**EXTRACTO DE LA FUENTE**

■ ■ ■ ■ ■ ■ ■

O yo estoy
desfasado –eso me espetará más de uno– o tengo otra manera bien diferente de
entender la política. Puede que de ambas cuestiones haya parte. Aunque debo
asegurarles, casi con total convencimiento y seguridad, que el enfoque que
poseo de lo que para mí sería el ideal de la gestión de cualquier
administración pública es notoriamente distinto al que hoy se estila en
ayuntamientos y otras entidades de mayor porte.
Una de las
acepciones del DRAE pone de manifiesto: Orientaciones o directrices que rigen
la actuación de una persona o entidad en un asunto o campo determinado. Y es la
que más me convence del amplio elenco observado. Porque ese concepto de
servicio a la sociedad, que paradójicamente se sigue esgrimiendo, se ha
permutado por otro mercantilista. Y al considerarse un trabajo, y bien
remunerado, se perdió esa pizca de ilusión, esos gramos de dedicación y esos
kilos de ingentes dosis de entrega. Por mucho que se maneje lo de las 24 horas
del día.
No abogo, ni
mucho menos, por el retorno a los años en que las penurias era la tónica
dominante. En los que consistorios con escasos medios –creo menester un
ejercicio casi tan complicado como cuando te cuentan una historia de un país
africano sumido en el subdesarrollo más infame– fueron capaces de ir dotando a
los barrios de aquellas infraestructuras que consideraríamos como algo inadmisible
si hoy no existieran. El tiempo, no obstante, transcurre a tal velocidad, y
nuestra memoria renquea con tanta frecuencia, que cuando escuchamos situaciones
de penurias y carencias, creemos que se trata de otra historia más del abuelo
pesado y gruñón con sus fábulas del año de la pera, con sus clásicas
batallitas. Y como ya estoy en ello.

■ ■ ■ ■ ■ ■ ■

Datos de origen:
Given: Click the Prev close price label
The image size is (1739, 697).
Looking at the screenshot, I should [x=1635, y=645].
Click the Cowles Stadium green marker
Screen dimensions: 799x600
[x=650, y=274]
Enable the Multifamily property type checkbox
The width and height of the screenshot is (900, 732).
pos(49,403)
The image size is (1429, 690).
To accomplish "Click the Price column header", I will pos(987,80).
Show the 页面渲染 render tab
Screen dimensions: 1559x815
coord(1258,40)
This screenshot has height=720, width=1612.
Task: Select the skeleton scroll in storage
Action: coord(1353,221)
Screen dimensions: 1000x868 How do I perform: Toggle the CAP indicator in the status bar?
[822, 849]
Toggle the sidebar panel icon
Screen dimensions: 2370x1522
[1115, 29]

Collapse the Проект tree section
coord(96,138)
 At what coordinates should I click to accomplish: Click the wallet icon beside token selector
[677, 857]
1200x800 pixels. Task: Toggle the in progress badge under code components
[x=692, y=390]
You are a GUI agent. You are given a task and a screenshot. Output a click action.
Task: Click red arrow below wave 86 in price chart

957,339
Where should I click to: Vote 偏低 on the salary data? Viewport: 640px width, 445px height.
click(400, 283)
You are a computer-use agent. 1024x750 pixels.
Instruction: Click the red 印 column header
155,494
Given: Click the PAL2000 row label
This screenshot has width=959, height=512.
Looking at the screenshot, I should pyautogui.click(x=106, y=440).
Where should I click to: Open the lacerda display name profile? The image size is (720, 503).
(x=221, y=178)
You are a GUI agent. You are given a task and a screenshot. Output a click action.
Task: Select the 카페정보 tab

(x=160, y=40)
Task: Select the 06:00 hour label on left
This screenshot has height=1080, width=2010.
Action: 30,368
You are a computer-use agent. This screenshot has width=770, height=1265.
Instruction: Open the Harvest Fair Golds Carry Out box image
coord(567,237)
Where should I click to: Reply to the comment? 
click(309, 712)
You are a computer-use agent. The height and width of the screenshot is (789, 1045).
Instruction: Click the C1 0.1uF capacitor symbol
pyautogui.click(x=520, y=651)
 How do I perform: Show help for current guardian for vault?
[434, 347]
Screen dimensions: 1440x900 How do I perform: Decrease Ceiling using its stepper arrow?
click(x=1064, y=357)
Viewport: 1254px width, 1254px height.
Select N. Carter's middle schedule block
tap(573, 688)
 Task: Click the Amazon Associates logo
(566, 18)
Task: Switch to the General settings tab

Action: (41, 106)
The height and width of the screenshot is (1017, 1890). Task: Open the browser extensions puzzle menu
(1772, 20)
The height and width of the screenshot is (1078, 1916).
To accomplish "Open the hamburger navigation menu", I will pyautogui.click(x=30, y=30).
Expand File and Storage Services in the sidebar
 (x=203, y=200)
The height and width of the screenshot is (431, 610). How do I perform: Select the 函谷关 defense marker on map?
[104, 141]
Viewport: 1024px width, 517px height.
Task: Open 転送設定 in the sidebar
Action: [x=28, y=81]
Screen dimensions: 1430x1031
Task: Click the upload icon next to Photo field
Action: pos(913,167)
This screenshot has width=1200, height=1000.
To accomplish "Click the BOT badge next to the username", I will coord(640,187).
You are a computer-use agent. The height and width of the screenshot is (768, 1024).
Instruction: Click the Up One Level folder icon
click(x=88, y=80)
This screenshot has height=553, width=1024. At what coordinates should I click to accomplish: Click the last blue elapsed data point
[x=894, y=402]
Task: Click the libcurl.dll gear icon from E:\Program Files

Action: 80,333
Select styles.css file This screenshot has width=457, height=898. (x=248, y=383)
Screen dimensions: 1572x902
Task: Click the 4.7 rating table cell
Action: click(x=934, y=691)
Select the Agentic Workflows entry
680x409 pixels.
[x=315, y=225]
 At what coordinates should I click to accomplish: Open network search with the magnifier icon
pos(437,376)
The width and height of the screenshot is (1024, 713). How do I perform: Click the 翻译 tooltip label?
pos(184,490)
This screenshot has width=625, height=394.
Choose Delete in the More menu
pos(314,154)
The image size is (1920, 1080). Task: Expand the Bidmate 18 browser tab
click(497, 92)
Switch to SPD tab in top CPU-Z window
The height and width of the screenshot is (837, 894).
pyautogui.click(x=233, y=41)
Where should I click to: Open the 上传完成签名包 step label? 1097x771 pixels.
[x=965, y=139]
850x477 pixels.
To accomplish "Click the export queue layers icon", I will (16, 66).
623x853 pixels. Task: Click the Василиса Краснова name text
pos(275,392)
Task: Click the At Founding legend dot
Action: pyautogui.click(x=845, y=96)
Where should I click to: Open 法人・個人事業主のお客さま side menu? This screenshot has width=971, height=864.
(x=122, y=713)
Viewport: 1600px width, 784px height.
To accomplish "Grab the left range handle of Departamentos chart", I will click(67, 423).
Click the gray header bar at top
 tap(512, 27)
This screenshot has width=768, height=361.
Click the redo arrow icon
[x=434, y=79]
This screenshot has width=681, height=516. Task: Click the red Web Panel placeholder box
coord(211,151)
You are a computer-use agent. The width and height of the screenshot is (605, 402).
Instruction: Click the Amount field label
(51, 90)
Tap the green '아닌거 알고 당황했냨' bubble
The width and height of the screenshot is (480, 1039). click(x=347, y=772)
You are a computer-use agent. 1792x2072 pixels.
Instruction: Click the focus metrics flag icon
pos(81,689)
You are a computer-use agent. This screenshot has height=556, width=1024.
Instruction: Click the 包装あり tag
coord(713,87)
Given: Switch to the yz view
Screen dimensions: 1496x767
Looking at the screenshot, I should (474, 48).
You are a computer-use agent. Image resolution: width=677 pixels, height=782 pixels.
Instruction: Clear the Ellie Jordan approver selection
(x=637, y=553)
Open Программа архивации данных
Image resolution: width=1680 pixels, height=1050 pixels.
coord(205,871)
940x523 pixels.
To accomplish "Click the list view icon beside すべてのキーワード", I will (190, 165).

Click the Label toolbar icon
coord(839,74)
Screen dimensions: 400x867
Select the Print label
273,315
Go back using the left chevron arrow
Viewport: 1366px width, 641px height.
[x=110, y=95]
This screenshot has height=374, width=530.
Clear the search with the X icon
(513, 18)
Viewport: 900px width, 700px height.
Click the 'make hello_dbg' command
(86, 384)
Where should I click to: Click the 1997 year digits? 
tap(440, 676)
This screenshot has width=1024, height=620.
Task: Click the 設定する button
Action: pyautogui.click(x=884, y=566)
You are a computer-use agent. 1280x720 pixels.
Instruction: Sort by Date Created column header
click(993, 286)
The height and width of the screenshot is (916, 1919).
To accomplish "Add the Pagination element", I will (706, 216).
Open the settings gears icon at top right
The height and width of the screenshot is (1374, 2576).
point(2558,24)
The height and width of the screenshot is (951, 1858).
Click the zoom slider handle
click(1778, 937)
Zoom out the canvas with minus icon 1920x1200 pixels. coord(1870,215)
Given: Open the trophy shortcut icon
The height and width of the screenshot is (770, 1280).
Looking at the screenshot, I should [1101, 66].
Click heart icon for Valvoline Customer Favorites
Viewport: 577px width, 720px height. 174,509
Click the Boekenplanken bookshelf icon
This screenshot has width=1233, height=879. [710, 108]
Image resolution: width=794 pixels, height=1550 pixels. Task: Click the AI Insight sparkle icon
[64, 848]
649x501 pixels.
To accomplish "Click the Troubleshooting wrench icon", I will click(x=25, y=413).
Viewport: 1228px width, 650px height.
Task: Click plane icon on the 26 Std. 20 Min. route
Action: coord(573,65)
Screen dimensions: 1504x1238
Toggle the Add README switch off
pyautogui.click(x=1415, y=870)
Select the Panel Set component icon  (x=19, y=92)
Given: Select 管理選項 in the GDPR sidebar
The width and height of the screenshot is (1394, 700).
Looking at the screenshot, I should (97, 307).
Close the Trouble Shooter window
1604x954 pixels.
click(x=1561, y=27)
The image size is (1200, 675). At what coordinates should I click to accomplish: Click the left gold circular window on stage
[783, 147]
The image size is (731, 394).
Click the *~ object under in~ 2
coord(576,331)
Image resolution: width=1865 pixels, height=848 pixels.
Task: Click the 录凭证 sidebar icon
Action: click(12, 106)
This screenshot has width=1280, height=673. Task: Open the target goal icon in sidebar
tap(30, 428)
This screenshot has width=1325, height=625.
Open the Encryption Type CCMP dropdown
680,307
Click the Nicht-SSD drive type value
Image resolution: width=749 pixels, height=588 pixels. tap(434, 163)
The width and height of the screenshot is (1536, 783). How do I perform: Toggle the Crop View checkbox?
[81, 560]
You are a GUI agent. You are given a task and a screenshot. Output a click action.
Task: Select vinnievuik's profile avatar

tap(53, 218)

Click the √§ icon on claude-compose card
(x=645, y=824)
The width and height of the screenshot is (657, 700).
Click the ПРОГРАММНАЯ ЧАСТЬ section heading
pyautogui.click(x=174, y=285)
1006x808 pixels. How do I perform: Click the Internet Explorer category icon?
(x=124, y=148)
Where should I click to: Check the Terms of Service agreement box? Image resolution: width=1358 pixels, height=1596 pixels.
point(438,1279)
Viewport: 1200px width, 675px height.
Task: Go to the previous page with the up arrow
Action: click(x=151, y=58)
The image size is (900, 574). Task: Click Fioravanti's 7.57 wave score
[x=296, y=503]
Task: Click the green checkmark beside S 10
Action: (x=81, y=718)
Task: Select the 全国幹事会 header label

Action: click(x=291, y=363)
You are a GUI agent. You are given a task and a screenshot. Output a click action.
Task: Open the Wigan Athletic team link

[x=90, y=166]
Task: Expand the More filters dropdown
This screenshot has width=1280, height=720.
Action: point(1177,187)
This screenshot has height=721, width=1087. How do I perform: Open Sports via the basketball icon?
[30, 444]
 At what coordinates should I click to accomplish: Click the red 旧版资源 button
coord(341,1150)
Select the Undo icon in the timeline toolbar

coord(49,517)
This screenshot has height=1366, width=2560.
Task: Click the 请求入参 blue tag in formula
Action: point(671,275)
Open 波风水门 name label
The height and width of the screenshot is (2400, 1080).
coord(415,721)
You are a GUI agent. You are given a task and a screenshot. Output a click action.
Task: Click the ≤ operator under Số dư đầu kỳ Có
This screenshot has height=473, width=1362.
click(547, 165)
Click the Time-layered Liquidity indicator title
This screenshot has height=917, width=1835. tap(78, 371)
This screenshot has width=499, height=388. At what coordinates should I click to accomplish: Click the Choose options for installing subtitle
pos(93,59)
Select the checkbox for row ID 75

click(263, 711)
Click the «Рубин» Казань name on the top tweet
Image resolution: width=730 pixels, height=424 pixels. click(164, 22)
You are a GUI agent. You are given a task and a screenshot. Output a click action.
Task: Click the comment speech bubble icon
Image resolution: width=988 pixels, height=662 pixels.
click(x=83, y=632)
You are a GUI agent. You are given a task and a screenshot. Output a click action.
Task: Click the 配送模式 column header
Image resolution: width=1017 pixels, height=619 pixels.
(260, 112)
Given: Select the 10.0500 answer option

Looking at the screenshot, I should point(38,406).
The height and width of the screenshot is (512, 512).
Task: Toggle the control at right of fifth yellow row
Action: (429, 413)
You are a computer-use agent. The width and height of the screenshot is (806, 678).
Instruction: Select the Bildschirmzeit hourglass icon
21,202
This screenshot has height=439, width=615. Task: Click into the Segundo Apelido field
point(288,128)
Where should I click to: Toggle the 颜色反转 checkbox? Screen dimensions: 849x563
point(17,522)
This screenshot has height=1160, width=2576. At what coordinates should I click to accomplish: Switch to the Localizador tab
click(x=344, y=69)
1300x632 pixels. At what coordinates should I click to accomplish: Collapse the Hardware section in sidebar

■ ■ ■ ■ ■ ■ ■

**INSTRUCCIONES**
a: Según el texto sobre la política, ¿por qué se perdió la ilusión y la entrega en la gestión pública? Responde en una a tres frases.
b: ¿Puedes prolongar el texto sobre la política a partir de la última frase que aparece?
Los ítems son un material independiente del texto.

**RESPUESTAS**
a: Porque el concepto de servicio a la sociedad se ha permutado por otro mercantilista. Al considerarse un trabajo, y además bien remunerado, se perdió esa pizca de ilusión, esos gramos de dedicación y esos kilos de entrega.

b:
El progreso
ha traído de la mano demasiadas servidumbres. Y los partidos políticos,
máquinas de poder devoradoras de voluntades, cambiaron, y de qué manera,
filosofías y modos de actuar. Aquellos que fuimos pioneros y que dimos un paso
al lado abandonando, incluso, militancias y borreguismos, hemos sido testigos
de una permuta tan radical en escasas décadas, que nuestras propuestas actuales
de cambio (sí, eso que de manera machacona se blande en cada convocatoria
electoral por parte de todos y a la vista están los resultados) solo hacen
esbozar sonrisas en quienes disfrutan de posiciones bien holgadas y no escasean
en sus bolsillos la calderilla suficiente para el cortado de media mañana y sus
cuentas corrientes hacen buenos los balances de cuentas de los Santander y
compañía.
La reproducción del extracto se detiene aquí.